- [Given passage]:
The other chuckled. "Well, I never!" he said, "so am I! I sneaked a 'am from the bar of the same 'all."

There were others in that dismal company who recognised the young evangelist who had worked so earnestly among them for so long. He seized the opportunity. He prayed with these derelicts of the night, and ere they were ushered into the court to stand their hurried trials, they had all sung a hymn together, the police standing reverently by in complete sympathy with what Mr. Charrington did. The evangelist was liberated at once, the magistrate remarking that the charge was perfectly unfounded, and that, if he wished. Mr. Charrington would have his legal remedy for false imprisonment. It is hardly necessary to say that the evangelist brought no action against the police or their instigators. Of all the men I have ever met, he has realised and applied the words of the Gospel to practical life. He has always turned the other cheek.

Here is one picture. Come with me now into the debating-room of the London County Council and see Frederick Charrington, well-dressed, well-groomed, strikingly handsome, and with the manner of the polished man of the world, quietly, but forcibly, combating the emissaries and paid supporters of vice.

I believe that this, his first prominent appearance in the London County Council, was the occasion of much surprise.

- [Provided material]:

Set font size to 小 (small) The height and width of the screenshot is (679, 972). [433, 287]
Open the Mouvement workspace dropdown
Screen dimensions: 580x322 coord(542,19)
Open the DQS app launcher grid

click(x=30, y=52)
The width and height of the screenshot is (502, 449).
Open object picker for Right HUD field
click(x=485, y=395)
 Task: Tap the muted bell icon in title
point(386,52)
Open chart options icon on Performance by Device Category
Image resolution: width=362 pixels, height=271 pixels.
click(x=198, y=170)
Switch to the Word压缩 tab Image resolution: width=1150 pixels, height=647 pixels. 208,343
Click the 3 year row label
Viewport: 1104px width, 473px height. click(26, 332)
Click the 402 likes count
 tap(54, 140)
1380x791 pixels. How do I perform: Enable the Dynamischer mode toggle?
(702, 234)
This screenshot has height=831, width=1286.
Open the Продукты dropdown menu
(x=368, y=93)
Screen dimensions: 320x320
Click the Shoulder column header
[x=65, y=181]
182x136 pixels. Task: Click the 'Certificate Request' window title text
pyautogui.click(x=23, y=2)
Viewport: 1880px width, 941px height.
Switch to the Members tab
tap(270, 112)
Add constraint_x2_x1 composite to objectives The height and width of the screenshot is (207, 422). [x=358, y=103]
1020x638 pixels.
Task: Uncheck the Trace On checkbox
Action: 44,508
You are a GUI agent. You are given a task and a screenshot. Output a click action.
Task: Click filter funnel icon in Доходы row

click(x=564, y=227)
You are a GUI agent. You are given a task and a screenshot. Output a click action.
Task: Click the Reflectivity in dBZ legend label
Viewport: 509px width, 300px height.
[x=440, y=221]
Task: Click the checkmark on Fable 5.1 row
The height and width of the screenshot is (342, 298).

- [Requirements]:
**A)** Answer these questions from the passage about Frederick Charrington:
(i) What did the prisoners and the evangelist sing together before being taken into court?
(ii) How did the magistrate describe the charge against the evangelist?
(iii) Into which room does the narrator invite the reader to come and see Frederick Charrington?
**B)** Pick up the passage about Frederick Charrington after its final sentence and carry it on.

- [The replies]:
**A)**
(i) A hymn.
(ii) As perfectly unfounded.
(iii) The debating-room of the London County Council.

**B)**
Although he had never advertised himself at all, his name was, of course, familiar to his colleagues. Buried in the East End as he was – and has always been – he was, nevertheless, not unknown by rumour. The assembled members of London's parliament expected to see an elderly, bearded man – the typical missionary among the poor. They saw, instead, a slim and debonair gentleman, aristocratic in appearance, and self-possessed in manner. Such shocks to preconceived notions are not nearly so rare as people suppose. A type – of this or that vocation – gets fixed in the public mind in some odd way. The reality is often startlingly opposed to the expected.

Every one who looks at the photograph of Mr. Charrington in evening clothes, which I made him have specially taken for this book, will agree with what I say. Indeed, during his whole life in the East End, people who have never met him before, have called upon him for spiritual or material assistance, and have not left him without expressing their surprise and wonder at his personal appearance. A man once came to him who would hardly believe that he was "the" Mr. Charrington.

"I thought I was going to see an old bloke," he mumbled in clumsy apology, "you know, one of them old blokes with a white beard, seeing as I'd 'eard of you for so many years."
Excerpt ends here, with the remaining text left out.